Damon Hare, who’s worked at The Earl for more than a decade, is now its chief talent booker. The East Atlanta venue will stay closed for now but the bar and restaurant will reopen sometime in July. The venue is financially OK, he says, thanks to loyal customers it’s had for 20-plus years.
“We have regulars that love the food and bar,” Hare says. “This gives us an advantage and keeps the lights on. Financially, I’m not exactly positive. We’re probably about even at the moment because we haven’t accrued too many costs. Once the rollout of the restaurant reopens, we’ll be able to get our employees their jobs back and be financially secure.”
He says the D.I.Y. music scene is hurting and The Earl can’t wait to host live concerts again because music is critical to the neighborhood’s essence.
Jason Waller of Waller’s Coffee Shop in Decatur isn’t allowing crowds inside just yet but will soon offer a few performances outdoors and will continue to livestream shows via Facebook.
“We unfortunately will be forced to close if this continues into the fall,” he says, “but we are taking it a month at a time and doing the best we can to stay safe and remain open to serve coffee and baked goods during the day in our little outdoor tent.”
Livestreaming a part of the “new normal”
However the reopenings materialize in July and August, many venues see livestreaming as an essential part of the “new normal.”

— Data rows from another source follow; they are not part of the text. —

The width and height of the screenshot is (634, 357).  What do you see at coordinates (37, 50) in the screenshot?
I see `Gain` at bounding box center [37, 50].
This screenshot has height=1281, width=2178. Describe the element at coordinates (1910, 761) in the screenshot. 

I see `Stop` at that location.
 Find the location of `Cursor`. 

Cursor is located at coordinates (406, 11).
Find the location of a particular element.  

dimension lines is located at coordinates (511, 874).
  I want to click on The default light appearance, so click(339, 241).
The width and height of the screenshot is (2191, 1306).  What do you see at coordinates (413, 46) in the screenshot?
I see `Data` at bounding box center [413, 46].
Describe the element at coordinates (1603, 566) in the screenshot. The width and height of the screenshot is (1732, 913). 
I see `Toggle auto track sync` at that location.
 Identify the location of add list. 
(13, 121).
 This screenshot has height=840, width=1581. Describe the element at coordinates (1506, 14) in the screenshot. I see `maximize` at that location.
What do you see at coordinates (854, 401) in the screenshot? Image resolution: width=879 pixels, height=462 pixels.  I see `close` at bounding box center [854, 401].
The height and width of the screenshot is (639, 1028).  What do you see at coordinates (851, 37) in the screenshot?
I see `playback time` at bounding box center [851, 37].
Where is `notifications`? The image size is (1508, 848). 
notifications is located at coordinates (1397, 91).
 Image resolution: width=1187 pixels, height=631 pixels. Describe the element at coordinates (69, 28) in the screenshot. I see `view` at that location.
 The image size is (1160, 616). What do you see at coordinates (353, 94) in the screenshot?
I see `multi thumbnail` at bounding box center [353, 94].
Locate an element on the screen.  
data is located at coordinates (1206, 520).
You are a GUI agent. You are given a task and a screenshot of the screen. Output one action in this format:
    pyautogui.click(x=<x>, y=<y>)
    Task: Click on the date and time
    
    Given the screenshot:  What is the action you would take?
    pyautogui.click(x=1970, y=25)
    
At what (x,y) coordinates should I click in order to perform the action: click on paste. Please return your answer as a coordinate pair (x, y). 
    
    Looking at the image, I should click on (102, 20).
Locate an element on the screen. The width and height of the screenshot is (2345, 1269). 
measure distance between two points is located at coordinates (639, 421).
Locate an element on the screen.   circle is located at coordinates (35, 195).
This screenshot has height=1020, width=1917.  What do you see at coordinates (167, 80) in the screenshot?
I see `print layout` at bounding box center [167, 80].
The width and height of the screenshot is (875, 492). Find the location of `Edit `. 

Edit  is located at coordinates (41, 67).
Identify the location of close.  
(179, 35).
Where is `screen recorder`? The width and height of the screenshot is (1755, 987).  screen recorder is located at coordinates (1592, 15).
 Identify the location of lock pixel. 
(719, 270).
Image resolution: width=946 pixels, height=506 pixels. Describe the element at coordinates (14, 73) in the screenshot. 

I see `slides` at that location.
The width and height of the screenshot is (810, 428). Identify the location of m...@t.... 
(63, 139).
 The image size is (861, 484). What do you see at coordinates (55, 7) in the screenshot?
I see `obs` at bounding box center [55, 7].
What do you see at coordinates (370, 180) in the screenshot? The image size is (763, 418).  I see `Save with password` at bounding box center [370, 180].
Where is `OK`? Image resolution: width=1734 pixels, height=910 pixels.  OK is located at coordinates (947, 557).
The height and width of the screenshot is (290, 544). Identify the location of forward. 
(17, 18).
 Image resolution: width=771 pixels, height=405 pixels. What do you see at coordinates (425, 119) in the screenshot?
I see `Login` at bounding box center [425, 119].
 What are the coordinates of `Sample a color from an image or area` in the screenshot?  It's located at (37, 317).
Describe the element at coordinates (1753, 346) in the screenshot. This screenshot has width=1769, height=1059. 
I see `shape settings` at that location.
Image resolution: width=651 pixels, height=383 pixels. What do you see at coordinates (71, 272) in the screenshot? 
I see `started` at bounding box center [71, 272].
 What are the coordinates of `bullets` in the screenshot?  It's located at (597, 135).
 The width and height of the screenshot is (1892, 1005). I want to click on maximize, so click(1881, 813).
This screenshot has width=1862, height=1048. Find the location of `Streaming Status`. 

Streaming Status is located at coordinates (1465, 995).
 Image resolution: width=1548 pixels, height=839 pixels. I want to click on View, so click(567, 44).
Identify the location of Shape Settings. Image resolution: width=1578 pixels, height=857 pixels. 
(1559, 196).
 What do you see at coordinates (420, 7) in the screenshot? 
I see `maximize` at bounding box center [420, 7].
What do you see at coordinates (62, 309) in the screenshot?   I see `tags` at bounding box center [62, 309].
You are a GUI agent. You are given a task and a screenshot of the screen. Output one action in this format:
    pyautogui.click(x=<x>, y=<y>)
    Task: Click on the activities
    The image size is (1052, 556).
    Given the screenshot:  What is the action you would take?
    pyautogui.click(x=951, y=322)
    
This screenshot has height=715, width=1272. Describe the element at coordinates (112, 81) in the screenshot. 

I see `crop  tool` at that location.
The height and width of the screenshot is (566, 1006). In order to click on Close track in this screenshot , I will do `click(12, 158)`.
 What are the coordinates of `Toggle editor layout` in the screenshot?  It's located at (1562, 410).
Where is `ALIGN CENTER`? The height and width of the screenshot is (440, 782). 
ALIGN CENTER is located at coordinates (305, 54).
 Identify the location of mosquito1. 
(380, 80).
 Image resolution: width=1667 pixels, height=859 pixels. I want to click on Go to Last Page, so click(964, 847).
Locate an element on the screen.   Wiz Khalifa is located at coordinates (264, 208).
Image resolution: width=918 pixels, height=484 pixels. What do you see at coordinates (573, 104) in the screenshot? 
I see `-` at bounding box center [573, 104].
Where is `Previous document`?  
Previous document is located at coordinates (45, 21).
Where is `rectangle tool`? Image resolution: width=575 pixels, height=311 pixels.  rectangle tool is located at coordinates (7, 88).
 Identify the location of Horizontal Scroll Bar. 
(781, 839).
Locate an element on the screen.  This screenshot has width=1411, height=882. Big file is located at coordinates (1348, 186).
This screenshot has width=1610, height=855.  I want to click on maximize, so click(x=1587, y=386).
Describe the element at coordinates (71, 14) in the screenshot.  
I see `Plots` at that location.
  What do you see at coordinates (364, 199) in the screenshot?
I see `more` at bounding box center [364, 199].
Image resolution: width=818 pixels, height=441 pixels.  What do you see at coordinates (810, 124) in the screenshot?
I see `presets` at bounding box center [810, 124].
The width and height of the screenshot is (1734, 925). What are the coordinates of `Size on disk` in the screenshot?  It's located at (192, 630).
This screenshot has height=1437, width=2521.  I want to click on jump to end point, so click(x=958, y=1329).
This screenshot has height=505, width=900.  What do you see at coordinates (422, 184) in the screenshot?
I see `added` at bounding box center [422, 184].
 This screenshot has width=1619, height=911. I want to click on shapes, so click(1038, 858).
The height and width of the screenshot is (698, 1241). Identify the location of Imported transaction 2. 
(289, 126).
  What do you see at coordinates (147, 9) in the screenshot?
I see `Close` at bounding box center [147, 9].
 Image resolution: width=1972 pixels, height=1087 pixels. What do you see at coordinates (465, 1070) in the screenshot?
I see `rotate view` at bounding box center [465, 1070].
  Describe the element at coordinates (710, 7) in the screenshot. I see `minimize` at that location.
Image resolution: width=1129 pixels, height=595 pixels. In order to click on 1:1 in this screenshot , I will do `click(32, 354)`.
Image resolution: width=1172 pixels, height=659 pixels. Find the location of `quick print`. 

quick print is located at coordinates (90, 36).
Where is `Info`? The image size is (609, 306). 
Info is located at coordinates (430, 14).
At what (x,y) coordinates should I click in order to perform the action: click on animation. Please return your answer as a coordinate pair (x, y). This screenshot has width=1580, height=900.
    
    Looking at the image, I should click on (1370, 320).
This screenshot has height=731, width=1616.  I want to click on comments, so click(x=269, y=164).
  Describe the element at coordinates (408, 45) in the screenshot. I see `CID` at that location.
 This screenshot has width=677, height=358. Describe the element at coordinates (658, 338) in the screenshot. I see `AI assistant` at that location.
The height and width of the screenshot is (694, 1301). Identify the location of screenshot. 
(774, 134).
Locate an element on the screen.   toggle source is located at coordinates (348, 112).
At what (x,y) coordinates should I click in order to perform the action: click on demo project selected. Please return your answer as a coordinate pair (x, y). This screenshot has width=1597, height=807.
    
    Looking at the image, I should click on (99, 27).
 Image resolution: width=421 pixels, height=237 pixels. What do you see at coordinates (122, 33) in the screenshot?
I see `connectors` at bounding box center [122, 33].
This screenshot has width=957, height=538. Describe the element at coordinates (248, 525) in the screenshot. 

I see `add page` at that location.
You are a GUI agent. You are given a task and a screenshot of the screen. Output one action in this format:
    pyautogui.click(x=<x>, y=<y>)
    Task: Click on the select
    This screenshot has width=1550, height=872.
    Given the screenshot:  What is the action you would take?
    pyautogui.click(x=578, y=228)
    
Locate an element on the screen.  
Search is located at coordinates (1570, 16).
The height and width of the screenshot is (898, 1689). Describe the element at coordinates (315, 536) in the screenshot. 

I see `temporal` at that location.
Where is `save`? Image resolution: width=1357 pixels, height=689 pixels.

Livestreaming has helped bands and musicians stay in front of the public and receive cash via donations.
Geller says many venues are using their open spaces to become virtual venues, livestreaming concerts for folks to watch from home. And space-less venues like Kimono My House and The Doghouse Atlanta Channel have emerged as livestreaming grows in popularity.
The Doghouse Atlanta Channel, a production and consulting company, helps fans find the music they love through digital videos and livestreams. Founder Andrew Riley says he’s seen an increase in demand since the pandemic began but since venues have closed, it’s been less about pay and more about helping the music community stay alive. “I’ve been streaming local venue shows with multicam with board input for more than two years,” he says. “I was definitely prepared for the crisis, but it doesn’t solve the money problem of operating free livestreams.”
Riley says bands recognize the value of livestreaming and expects music clubs to integrate streaming into their media marketing strategy going forward.
Says Bassman of 529 Atlanta: “I’ve been talking with Andrew of The Doghouse Atlanta Channel about how to make the livestreaming feasible for the bar. We cater to loud bands, which can be hard to capture. We need the right room; sound engineers and videographers will make a huge difference.”
Deerfield says Aisle 5 has become familiar with livestreaming and is producing videos in-house. The venue purchased about $1,500 in streaming equipment and did its first livestream benefit concert with Space Kadet on March 19. The livestream, produced by The Doghouse Atlanta Channel, successfully raised funds for the band and had more than 22,000 views. Aisle 5 hopes to continue to continue the livestream option when the pandemic passes.
Owen has used livestreams to bring in extra cash via EOP Live. The first stream took place June 6, when Banks and Shane, a longtime popular folk and Americana duo, brought in about $5,000 in tips and attracted 507 viewers.
But Owen is concerned about the future of the concert business. It requires planning, especially with touring acts, and isn’t an industry that can pick up and reopen overnight.
“There is a point we’ve reached where there are no rules,” Owen says. “It feels like 40 years have disappeared and I’m starting over.”